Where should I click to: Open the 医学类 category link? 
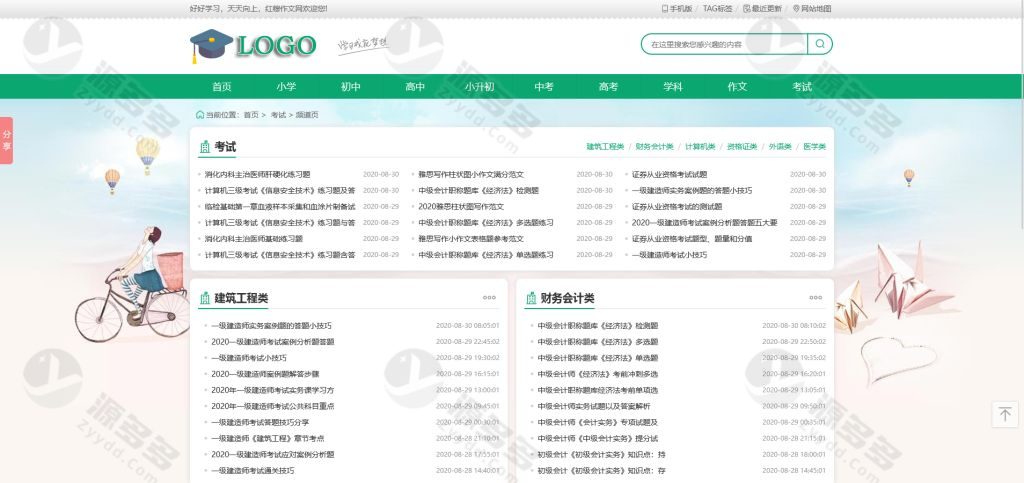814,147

────────────────────────────────────────

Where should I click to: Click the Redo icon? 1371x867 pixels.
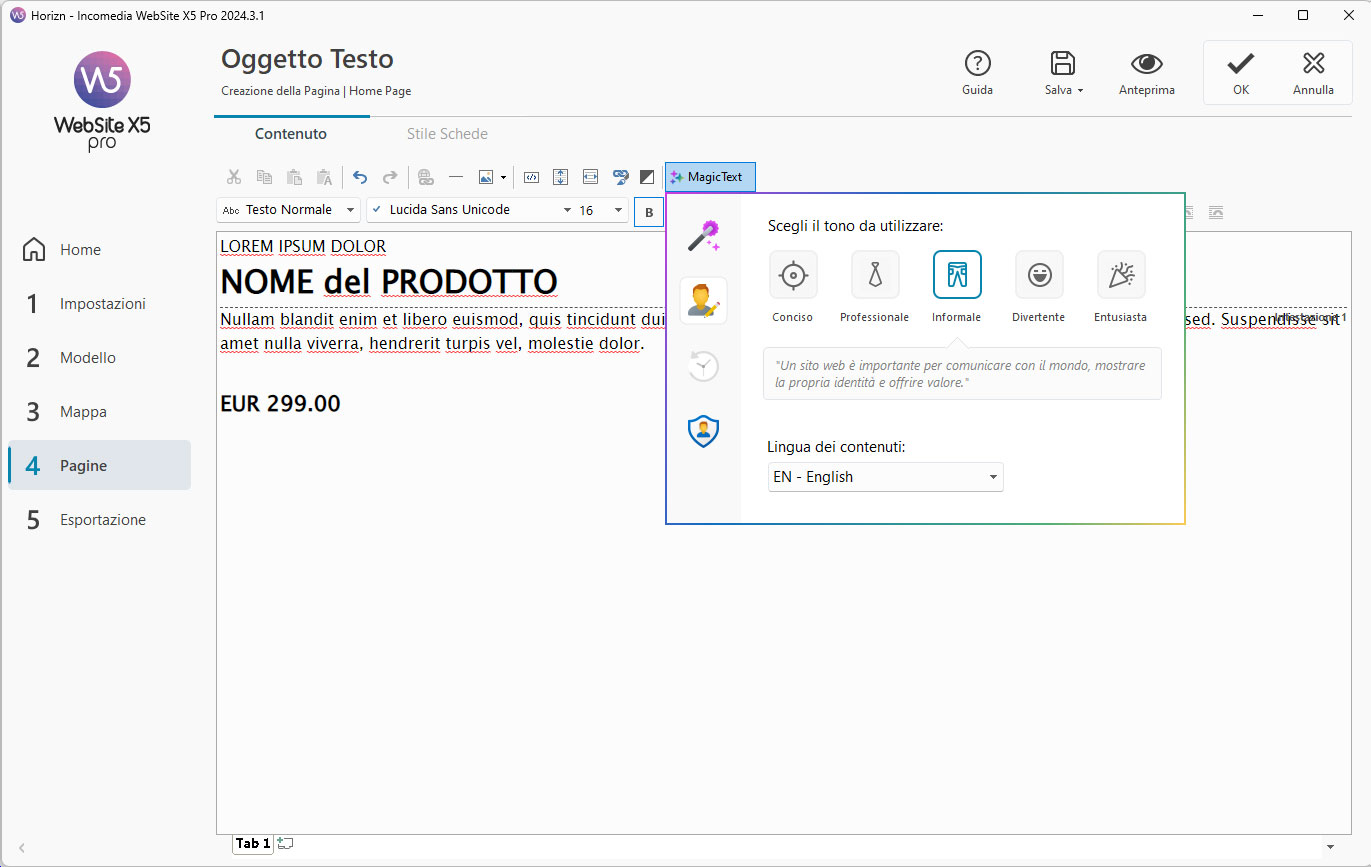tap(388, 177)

────────────────────────────────────────

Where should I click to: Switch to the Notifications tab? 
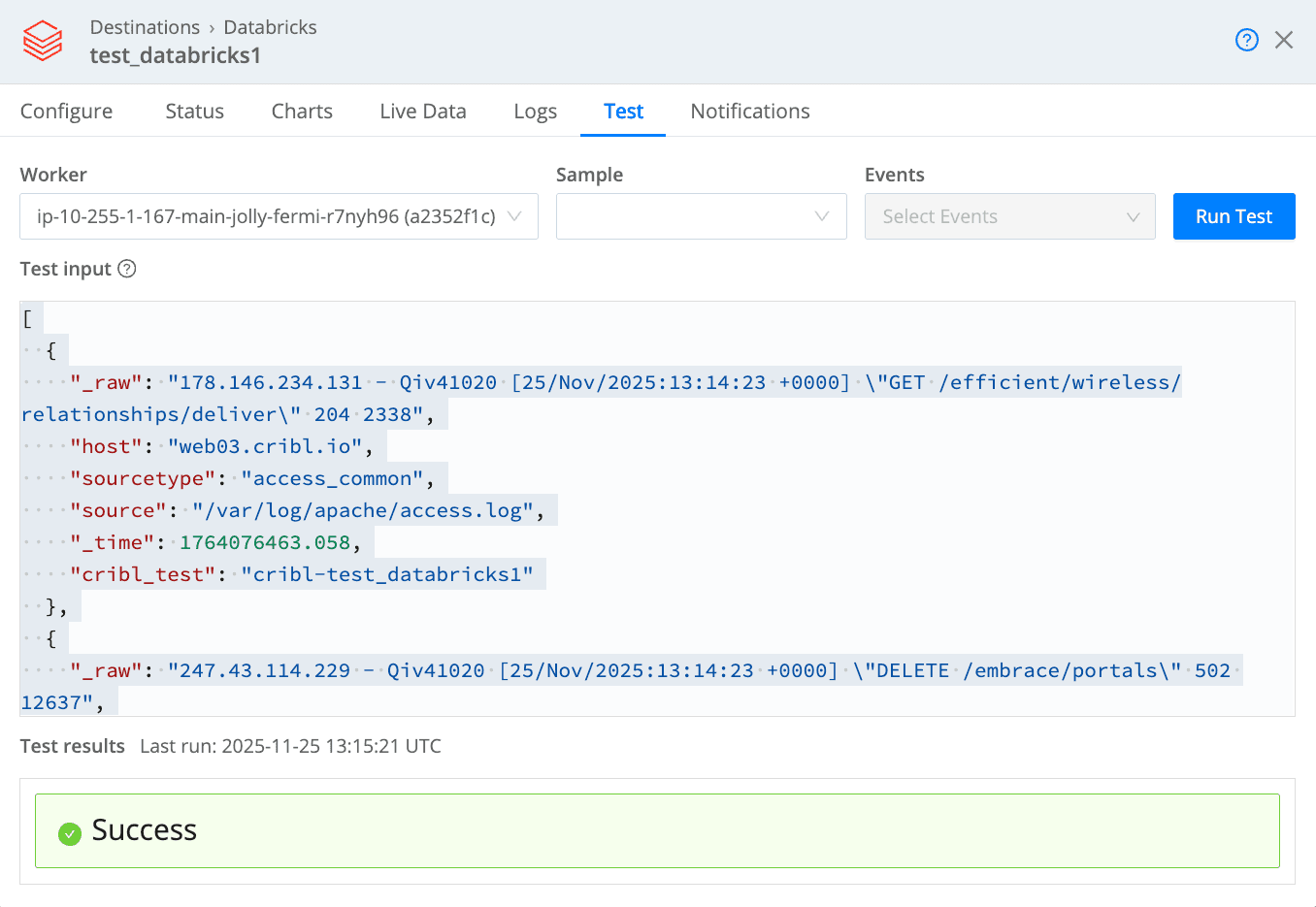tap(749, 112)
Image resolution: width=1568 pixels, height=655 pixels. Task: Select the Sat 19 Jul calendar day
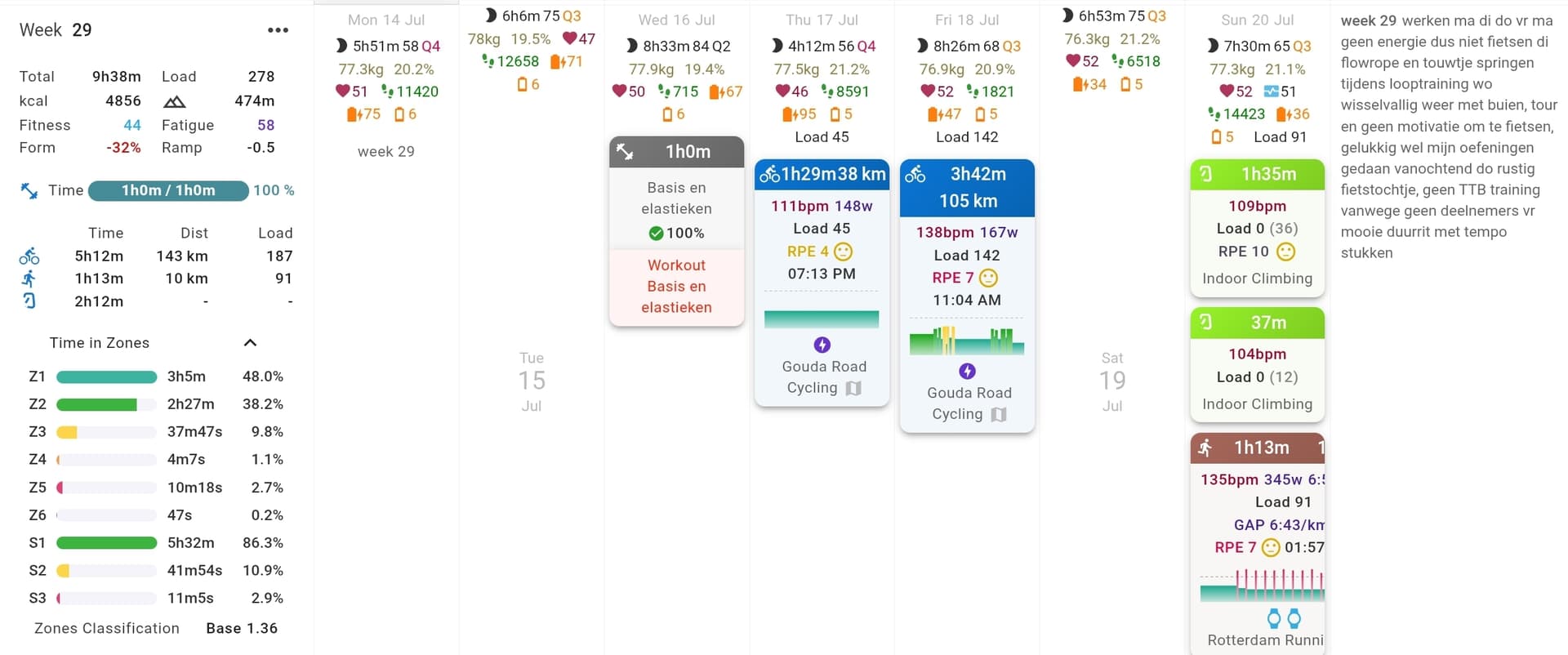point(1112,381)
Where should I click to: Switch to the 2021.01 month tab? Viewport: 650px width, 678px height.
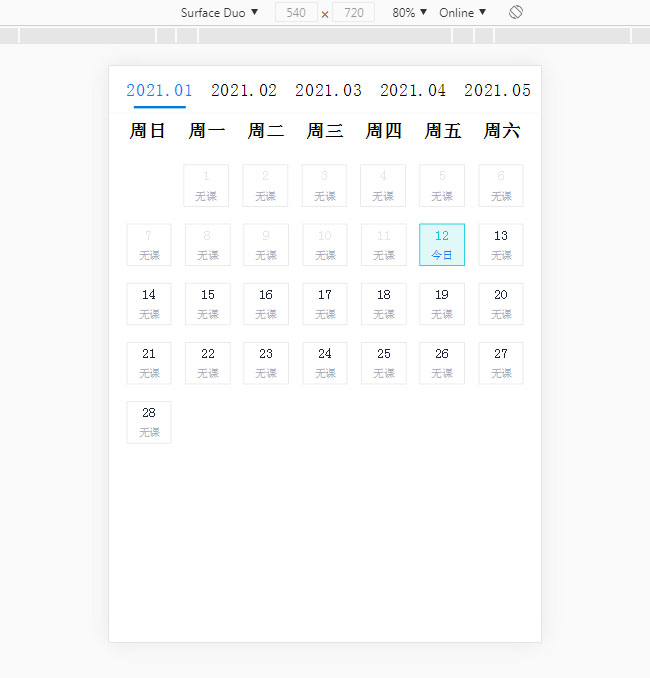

────────────────────────────────────────

WORK TO COMPLETE.
Render the records between the line holding "Where should I click to: Click" and the line holding "tap(388, 177)", inclusive, as a two-column CSV with the headers text and answer. Give one row per record, put each field in quotes with line breaks turned into spaces, and leave the pictures out.

FULL RESPONSE.
text,answer
"Where should I click to: Click the Redo icon? 1371x867 pixels.","tap(388, 177)"